London’s top indexes plummeted yesterday as investors ditch assets with exposure to the economic fallout of the Russia-Ukraine conflict and pour into commodities as prices continue to surge.
The capital’s premier FTSE 100 index plummeted 2.57 per cent to 7,238.85 points, while the domestically-focused FTSE 250, which is more aligned with the health of the UK economy, lost 3.35 per cent to drop to 20,079.70 points.
A ramping up in Russia’s assault on Ukraine whacked market sentiment in the City yesterday, leading investors to dump stocks and buy commodities to get in on the price surge.
Oil prices continued to advance, with Brent Crude hitting $116 at one yesterday – its highest price since 2008.

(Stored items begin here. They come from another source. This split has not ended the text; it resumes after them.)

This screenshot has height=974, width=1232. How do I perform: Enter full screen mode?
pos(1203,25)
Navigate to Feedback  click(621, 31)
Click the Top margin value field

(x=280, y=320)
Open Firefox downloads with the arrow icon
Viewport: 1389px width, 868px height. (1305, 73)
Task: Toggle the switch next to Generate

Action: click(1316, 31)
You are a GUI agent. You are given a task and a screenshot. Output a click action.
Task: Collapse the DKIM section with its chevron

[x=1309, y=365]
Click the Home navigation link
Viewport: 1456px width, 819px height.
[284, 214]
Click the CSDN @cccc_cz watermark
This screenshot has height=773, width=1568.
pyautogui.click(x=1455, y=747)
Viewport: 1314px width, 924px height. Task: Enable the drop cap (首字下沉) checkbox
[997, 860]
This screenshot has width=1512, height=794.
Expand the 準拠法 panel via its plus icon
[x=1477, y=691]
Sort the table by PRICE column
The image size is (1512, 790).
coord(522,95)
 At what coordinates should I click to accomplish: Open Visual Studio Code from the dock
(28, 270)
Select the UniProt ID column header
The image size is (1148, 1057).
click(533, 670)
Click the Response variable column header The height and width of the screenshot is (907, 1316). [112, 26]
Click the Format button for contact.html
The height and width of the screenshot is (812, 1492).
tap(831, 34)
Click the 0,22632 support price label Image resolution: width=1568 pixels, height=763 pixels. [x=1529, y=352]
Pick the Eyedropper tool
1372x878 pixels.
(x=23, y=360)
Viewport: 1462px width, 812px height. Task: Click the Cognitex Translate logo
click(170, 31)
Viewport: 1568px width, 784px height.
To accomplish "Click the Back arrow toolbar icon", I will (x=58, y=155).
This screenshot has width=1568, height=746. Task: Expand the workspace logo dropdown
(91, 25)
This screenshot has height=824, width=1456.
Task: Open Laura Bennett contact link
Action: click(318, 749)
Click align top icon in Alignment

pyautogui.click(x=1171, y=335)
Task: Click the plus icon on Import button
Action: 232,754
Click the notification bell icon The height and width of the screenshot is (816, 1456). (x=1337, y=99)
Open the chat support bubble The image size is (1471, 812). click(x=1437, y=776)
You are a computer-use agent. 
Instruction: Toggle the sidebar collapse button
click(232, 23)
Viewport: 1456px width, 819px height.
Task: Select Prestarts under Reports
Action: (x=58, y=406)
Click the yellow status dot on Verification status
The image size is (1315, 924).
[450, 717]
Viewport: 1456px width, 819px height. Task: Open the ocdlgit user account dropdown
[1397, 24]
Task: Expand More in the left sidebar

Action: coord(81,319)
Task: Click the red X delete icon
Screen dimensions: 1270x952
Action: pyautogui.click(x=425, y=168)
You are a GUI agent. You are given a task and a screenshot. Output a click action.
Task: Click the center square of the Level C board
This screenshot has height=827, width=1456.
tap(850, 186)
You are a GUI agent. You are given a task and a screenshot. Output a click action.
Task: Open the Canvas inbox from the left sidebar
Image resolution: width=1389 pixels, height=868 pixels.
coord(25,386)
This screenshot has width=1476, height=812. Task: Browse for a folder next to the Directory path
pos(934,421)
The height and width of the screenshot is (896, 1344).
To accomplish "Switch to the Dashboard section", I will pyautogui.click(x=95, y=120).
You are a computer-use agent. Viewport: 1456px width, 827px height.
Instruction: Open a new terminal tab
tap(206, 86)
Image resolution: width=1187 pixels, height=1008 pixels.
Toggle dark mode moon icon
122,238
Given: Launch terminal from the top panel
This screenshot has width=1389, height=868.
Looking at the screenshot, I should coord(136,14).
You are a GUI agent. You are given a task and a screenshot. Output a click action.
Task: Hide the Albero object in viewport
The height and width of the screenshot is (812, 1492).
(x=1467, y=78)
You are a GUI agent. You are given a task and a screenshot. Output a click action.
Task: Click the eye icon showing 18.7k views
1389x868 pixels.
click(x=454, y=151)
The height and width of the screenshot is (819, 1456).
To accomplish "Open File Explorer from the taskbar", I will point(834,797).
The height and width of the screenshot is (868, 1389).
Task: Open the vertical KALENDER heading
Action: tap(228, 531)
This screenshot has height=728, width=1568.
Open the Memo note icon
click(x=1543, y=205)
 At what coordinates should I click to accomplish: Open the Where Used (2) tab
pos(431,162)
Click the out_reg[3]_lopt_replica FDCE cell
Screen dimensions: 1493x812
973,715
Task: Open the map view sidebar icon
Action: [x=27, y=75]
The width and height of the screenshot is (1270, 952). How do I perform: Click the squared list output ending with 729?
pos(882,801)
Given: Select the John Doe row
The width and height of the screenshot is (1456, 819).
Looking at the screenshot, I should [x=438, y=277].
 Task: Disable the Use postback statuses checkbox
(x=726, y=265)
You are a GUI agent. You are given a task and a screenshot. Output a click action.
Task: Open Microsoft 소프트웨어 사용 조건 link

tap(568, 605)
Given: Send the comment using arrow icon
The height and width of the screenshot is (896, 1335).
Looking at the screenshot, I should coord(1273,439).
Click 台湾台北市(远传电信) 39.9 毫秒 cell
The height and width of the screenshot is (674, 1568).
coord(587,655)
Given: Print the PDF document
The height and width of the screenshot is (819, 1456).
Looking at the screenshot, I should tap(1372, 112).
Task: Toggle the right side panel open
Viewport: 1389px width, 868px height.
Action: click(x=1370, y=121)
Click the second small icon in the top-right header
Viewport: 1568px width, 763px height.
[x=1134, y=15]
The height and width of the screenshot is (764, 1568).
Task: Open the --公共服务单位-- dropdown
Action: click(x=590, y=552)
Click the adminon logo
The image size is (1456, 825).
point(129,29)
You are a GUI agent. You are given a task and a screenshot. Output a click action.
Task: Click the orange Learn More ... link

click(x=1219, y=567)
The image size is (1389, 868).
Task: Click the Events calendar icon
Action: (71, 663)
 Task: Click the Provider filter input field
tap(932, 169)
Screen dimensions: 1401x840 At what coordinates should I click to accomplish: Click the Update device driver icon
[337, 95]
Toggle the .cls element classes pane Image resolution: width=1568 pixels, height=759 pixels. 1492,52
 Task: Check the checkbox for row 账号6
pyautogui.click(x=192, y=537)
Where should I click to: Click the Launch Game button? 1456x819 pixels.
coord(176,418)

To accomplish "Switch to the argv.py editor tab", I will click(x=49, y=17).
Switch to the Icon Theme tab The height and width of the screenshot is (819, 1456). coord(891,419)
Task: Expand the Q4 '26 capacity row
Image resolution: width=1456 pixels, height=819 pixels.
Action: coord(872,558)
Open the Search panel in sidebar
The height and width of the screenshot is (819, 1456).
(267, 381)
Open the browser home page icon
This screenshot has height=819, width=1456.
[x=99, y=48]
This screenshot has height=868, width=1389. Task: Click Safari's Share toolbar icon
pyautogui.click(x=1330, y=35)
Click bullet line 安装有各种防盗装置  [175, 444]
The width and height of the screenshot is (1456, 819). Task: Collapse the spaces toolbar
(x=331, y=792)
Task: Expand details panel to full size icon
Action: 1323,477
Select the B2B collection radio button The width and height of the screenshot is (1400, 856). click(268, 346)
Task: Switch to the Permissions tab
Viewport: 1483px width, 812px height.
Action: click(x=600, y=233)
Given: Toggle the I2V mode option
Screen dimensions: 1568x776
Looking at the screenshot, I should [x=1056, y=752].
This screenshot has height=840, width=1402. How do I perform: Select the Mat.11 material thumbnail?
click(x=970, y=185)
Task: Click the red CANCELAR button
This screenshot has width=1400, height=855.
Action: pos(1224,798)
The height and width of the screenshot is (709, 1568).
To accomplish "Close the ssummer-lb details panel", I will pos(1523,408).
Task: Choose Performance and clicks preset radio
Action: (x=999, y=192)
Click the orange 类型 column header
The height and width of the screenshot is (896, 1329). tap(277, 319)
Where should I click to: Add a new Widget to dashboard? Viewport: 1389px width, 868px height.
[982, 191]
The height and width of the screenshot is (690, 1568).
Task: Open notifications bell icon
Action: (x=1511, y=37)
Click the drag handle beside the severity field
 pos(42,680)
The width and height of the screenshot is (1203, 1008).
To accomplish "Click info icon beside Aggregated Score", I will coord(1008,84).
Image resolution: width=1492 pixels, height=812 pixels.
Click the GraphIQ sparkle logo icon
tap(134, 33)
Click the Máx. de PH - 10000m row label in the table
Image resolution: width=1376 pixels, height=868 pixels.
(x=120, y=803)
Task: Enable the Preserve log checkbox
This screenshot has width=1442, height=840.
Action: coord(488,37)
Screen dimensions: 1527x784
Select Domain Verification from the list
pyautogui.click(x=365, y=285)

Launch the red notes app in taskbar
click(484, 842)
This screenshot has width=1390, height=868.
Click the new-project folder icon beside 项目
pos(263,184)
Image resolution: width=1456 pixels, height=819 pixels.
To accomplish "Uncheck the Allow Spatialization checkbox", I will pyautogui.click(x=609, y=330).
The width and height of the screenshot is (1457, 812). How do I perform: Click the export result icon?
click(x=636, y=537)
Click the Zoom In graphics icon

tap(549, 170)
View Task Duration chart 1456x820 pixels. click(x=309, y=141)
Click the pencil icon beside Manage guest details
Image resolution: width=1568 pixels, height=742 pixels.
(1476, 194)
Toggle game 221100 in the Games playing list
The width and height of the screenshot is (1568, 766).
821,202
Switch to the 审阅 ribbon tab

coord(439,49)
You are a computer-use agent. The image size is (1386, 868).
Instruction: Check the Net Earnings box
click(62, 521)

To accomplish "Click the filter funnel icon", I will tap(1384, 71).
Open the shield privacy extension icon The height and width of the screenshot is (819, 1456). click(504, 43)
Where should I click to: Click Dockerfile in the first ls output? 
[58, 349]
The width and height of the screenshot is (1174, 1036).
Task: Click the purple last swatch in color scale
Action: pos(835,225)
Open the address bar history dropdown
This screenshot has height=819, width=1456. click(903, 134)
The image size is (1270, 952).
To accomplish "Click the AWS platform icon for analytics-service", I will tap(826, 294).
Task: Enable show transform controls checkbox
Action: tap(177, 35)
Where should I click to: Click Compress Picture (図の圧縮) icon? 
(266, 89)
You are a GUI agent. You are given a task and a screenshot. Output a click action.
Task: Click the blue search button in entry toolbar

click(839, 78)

Russian gold miner Polymetal International continued its descent, dropping over 40 per cent during. It is set to leave the FTSE 100 due to the sustained slide in its share price since the outbreak of the conflict.
FTSE 100-listed broadcaster ITV was the second worst performing share on the index, plunging nearly 30 per cent as traders dumped the stock due to concerns over the long term prospects of terrestrial television to generate income amid as the streaming boom gathers momentum.
Airlines were among the worst performers on the FTSE 250 driven by pessimism over the disruption to European air travel caused by the conflict in the East.
Short haul carrier Wizz Air was among the worst performers on the index, losing 8.53 per cent. EasyJet fell around seven per cent.
The pound dropped against the dollar to buy $1.3332.